En bout de chaîne, ces perturbations ont des conséquences sur les entreprises qui attendent ces marchandises. Il y a par exemple La Brosse et Dupont, qui fabrique en Chine les balais, pinces à épiler et autres brosses à cheveux vendus dans nos grandes surfaces. Son PDG, François Carayol, maintient sa production car "les clients ne vont pas acheter moins de brosses parce qu'il y a des gens qui tirent des missiles sur les bateaux en mer Rouge", dit-il.

Il fait pourtant face à une augmentation des coûts. "Les conteneurs ont augmenté depuis un mois de façon très significative, puisqu'on était à 2 500 dollars le conteneur selon le tarif Shanghaï-Rotterdam qui est le tarif de base. On est à plus de 5 000 dollars aujourd'hui. Il a donc plus que doublé en l'espace d'un mois", détaille-t-il.

"Mais l'impact sur la trésorerie est plus important du fait du délai que du tarif car je paye les marchandises lorsqu'elles sont chargées sur le bateau, détaille-t-il. Depuis qu'il y a des attaques par les rebelles yéménites, on commande maintenant deux ou trois semaines plus tôt que précédemment, de façon à absorber le temps de transport. Ça signifie que je vais financer et porter mes stocks deux à trois semaines de plus. Et ça, sur la totalité des achats en provenance de Chine, c'est très significatif".

Tesla et Stellantis impactés

François Carayol devra donc rogner sur ses marges. Il ne peut pas augmenter ses prix de vente car ses négociations commerciales viennent de se terminer avec la grande distribution. Par ailleurs, il n'exclut pas des ruptures de stock sur quelques produits dans les prochaines semaines. C'est ce qui arrive déjà à certains industriels en Europe en manque de pièces détachées. Le constructeur automobile Tesla suspend ainsi sa production en Allemagne pendant deux semaines pour éviter une telle fermeture. Le géant Stellantis, qui regroupe PSA, Fiat et Chrysler, fait venir des pièces par avion comme les pare-soleil des voitures Peugeot, assemblés à Sochaux. 

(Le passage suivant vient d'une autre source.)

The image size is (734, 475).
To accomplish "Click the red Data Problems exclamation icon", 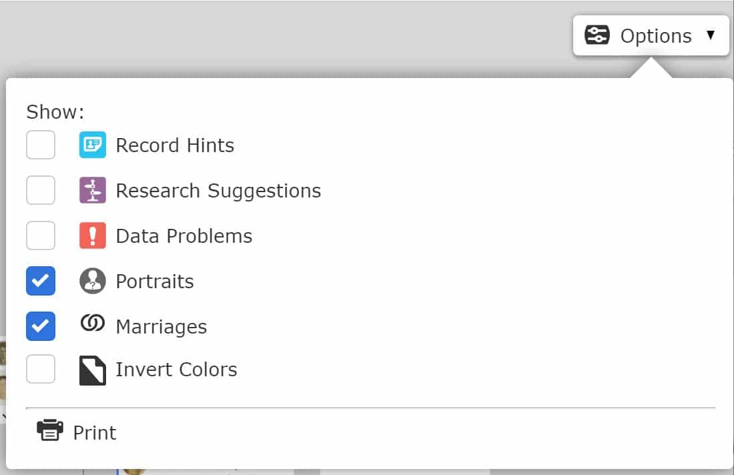I will coord(93,235).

Les flux de marchandises sont bien moindres dans ce sens, de l'Europe à l'Asie, mais les conséquences sont là. Le PDG des ateliers de Tonton Pierrot les ressent. En effet, cette confiserie hollandaise qui exporte des bonbons vers la Chine, le Japon, la Corée du Sud et l'Australie voit le volume des commandes baisser de 20% sur ces marchés. Rémi Groussard doit alors compenser. "Nos produits sont faits à la main, précise-t-il. Ce ne sont pas des machines sur lesquelles on appuie sur on ou sur off. On n'a pas de stock non plus. Par conséquent, lorsqu'on baisse de 20% sur un marché, on est obligé d'augmenter de 20% sur un autre marché. Aujourd'hui, pour combler cette légère perte, même si le marché asiatique n'est pas notre marché prédominant, il faut augmenter les volumes en Europe, en Amérique du Nord. Donc on multiplie les salons pour prospecter les nouveaux clients et on va chercher du volume auprès de clients historiques existants. On a un objectif de croissance et on l'atteindra par tous les moyens", conclut-il.

Ce patron espère que les perturbations en mer Rouge "ne dureront pas trop longtemps". Mais la géopolitique, "ce n'est pas de notre ressort", soulignent les chefs d'entreprise français.